GENEL KURUL KONUŞMASI
Konu: Vergi Kanunları ile Bazı Kanun ve Kanun Hükmünde Kararnamelerde Değişiklik Yapılması Hakkında Kanun Tasarısı münasebetiyle
Yasama Yılı:3
Birleşim:75
Tarih:21.03.2018

SELİNA DOĞAN (İstanbul) - Sayın Başkan, değerli milletvekilleri; ben de öncelikle bugünü kutlayan tüm halklar için ayrı bir anlamı olan, ister "v' ile yazalım, ister "w" ile yazalım "Nevruz" diyelim, "Nevroz" diyelim, bu renkli ve güzel bayramı kutlayarak sözlerime başlamak istiyorum.

Evet, bugün Nevruz Bayramı'nı kutluyoruz. Önümüzdeki hafta pazar günü de Hristiyanların en büyük bayramı olan ve aslında pagan dönemde baharın doğuşunu simgeleyen ancak daha sonra tek tanrılı dinlerle birlikte farklı bir anlama bürünen Paskalya Bayramı'nı kutlayacağız. Ancak Türkiye'deki azınlıklar olarak bizler Paskalya Bayramı'nı yine pek çok askıda bırakılan sorunlarla buruk bir şekilde karşılıyoruz.

Şu anda üzerinde konuştuğumuz madde -benim de bizzat takipçisi olduğum üzere bölgeye giderek- Süryani cemaatinin bir kısım mülklerinin iadesinin geri kazanılmasını sağlıyorsa da aslında azınlıkların şu an askıda olan pek çok sorunu var; bunlardan güncel olan bir tanesini ben burada aktarmak istiyorum.
--- --- ---
_Kısa görev_: Genel Kurul konuşmasını "GENEL KURUL KONUŞMASI" ifadesinden "sözlerime başlamak istiyorum." ifadesine kadar, "değerli" yerine "kıymetli" koyarak düzenler misin?

_Kaynak veriler_:
--- --- ---
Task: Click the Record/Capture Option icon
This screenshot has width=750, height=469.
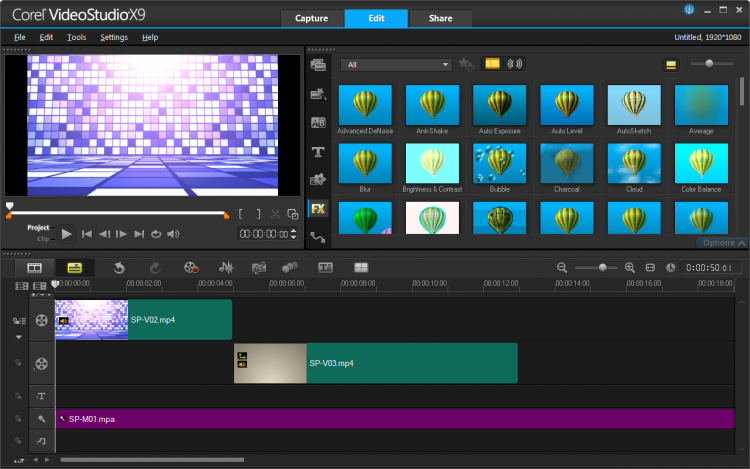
--- --- ---
_Görev sonucu_:
GENEL KURUL KONUŞMASI
Konu: Vergi Kanunları ile Bazı Kanun ve Kanun Hükmünde Kararnamelerde Değişiklik Yapılması Hakkında Kanun Tasarısı münasebetiyle
Yasama Yılı:3
Birleşim:75
Tarih:21.03.2018

SELİNA DOĞAN (İstanbul) - Sayın Başkan, kıymetli milletvekilleri; ben de öncelikle bugünü kutlayan tüm halklar için ayrı bir anlamı olan, ister "v' ile yazalım, ister "w" ile yazalım "Nevruz" diyelim, "Nevroz" diyelim, bu renkli ve güzel bayramı kutlayarak sözlerime başlamak istiyorum.